(PROBLEM DETAILS)
Provide a verbatim copy of the data below.

++++ DATA SUPPLIED ++++

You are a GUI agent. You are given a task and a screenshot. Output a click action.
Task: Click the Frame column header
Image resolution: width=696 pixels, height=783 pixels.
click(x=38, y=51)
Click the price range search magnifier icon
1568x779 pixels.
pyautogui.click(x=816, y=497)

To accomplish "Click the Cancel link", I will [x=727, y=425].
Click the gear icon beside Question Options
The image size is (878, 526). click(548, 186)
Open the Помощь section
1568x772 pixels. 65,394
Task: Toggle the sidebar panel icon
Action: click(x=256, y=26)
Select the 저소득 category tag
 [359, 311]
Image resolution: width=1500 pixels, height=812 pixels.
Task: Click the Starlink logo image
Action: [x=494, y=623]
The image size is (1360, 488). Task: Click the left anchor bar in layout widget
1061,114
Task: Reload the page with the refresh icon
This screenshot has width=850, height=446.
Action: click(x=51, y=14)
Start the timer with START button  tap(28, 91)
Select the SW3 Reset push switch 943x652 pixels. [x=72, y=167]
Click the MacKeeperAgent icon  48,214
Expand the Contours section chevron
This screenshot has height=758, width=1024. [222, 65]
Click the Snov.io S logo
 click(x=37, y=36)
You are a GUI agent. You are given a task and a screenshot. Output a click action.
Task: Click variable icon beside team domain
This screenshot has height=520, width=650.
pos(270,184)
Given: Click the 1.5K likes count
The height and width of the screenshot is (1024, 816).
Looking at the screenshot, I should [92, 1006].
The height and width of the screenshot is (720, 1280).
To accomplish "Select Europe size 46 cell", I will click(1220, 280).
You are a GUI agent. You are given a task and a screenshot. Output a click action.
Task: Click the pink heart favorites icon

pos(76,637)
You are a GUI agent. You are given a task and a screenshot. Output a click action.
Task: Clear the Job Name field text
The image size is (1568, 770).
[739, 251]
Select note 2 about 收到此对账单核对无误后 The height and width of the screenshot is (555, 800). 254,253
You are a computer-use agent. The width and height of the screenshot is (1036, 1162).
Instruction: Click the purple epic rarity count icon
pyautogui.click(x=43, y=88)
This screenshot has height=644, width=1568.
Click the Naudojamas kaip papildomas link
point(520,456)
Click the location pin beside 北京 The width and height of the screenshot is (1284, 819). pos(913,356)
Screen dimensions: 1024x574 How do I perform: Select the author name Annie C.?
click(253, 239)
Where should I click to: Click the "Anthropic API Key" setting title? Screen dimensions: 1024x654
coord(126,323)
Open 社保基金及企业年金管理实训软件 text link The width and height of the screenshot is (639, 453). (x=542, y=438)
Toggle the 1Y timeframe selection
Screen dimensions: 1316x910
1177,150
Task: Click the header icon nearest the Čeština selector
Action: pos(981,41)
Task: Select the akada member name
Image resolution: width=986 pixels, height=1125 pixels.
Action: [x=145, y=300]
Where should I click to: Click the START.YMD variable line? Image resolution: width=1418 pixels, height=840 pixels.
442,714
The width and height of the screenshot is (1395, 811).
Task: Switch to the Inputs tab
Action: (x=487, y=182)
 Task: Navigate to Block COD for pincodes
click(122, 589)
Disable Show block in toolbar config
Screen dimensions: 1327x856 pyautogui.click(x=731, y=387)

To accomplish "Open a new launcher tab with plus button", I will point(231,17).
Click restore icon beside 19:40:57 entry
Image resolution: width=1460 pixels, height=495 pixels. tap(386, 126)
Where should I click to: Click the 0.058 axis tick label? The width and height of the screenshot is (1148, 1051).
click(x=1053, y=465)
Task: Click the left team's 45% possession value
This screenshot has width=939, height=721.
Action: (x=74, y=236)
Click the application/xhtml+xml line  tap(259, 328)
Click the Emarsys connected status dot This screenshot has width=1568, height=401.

++++

(SOLUTION TO THIS TASK)
You are a GUI agent. You are given a task and a screenshot. Output a click action.
Task: Click the Frame column header
Image resolution: width=696 pixels, height=783 pixels.
click(x=38, y=51)
Click the price range search magnifier icon
1568x779 pixels.
pyautogui.click(x=816, y=497)

To accomplish "Click the Cancel link", I will [x=727, y=425].
Click the gear icon beside Question Options
The image size is (878, 526). click(548, 186)
Open the Помощь section
1568x772 pixels. 65,394
Task: Toggle the sidebar panel icon
Action: click(x=256, y=26)
Select the 저소득 category tag
 [359, 311]
Image resolution: width=1500 pixels, height=812 pixels.
Task: Click the Starlink logo image
Action: [x=494, y=623]
The image size is (1360, 488). Task: Click the left anchor bar in layout widget
1061,114
Task: Reload the page with the refresh icon
This screenshot has width=850, height=446.
Action: click(x=51, y=14)
Start the timer with START button  tap(28, 91)
Select the SW3 Reset push switch 943x652 pixels. [x=72, y=167]
Click the MacKeeperAgent icon  48,214
Expand the Contours section chevron
This screenshot has height=758, width=1024. [222, 65]
Click the Snov.io S logo
 click(x=37, y=36)
You are a GUI agent. You are given a task and a screenshot. Output a click action.
Task: Click variable icon beside team domain
This screenshot has height=520, width=650.
pos(270,184)
Given: Click the 1.5K likes count
The height and width of the screenshot is (1024, 816).
Looking at the screenshot, I should [92, 1006].
The height and width of the screenshot is (720, 1280).
To accomplish "Select Europe size 46 cell", I will click(1220, 280).
You are a GUI agent. You are given a task and a screenshot. Output a click action.
Task: Click the pink heart favorites icon

pos(76,637)
You are a GUI agent. You are given a task and a screenshot. Output a click action.
Task: Clear the Job Name field text
The image size is (1568, 770).
[739, 251]
Select note 2 about 收到此对账单核对无误后 The height and width of the screenshot is (555, 800). 254,253
You are a computer-use agent. The width and height of the screenshot is (1036, 1162).
Instruction: Click the purple epic rarity count icon
pyautogui.click(x=43, y=88)
This screenshot has height=644, width=1568.
Click the Naudojamas kaip papildomas link
point(520,456)
Click the location pin beside 北京 The width and height of the screenshot is (1284, 819). pos(913,356)
Screen dimensions: 1024x574 How do I perform: Select the author name Annie C.?
click(253, 239)
Where should I click to: Click the "Anthropic API Key" setting title? Screen dimensions: 1024x654
coord(126,323)
Open 社保基金及企业年金管理实训软件 text link The width and height of the screenshot is (639, 453). (x=542, y=438)
Toggle the 1Y timeframe selection
Screen dimensions: 1316x910
1177,150
Task: Click the header icon nearest the Čeština selector
Action: pos(981,41)
Task: Select the akada member name
Image resolution: width=986 pixels, height=1125 pixels.
Action: [x=145, y=300]
Where should I click to: Click the START.YMD variable line? Image resolution: width=1418 pixels, height=840 pixels.
442,714
The width and height of the screenshot is (1395, 811).
Task: Switch to the Inputs tab
Action: (x=487, y=182)
 Task: Navigate to Block COD for pincodes
click(122, 589)
Disable Show block in toolbar config
Screen dimensions: 1327x856 pyautogui.click(x=731, y=387)

To accomplish "Open a new launcher tab with plus button", I will point(231,17).
Click restore icon beside 19:40:57 entry
Image resolution: width=1460 pixels, height=495 pixels. tap(386, 126)
Where should I click to: Click the 0.058 axis tick label? The width and height of the screenshot is (1148, 1051).
click(x=1053, y=465)
Task: Click the left team's 45% possession value
This screenshot has width=939, height=721.
Action: (x=74, y=236)
Click the application/xhtml+xml line  tap(259, 328)
Click the Emarsys connected status dot This screenshot has width=1568, height=401.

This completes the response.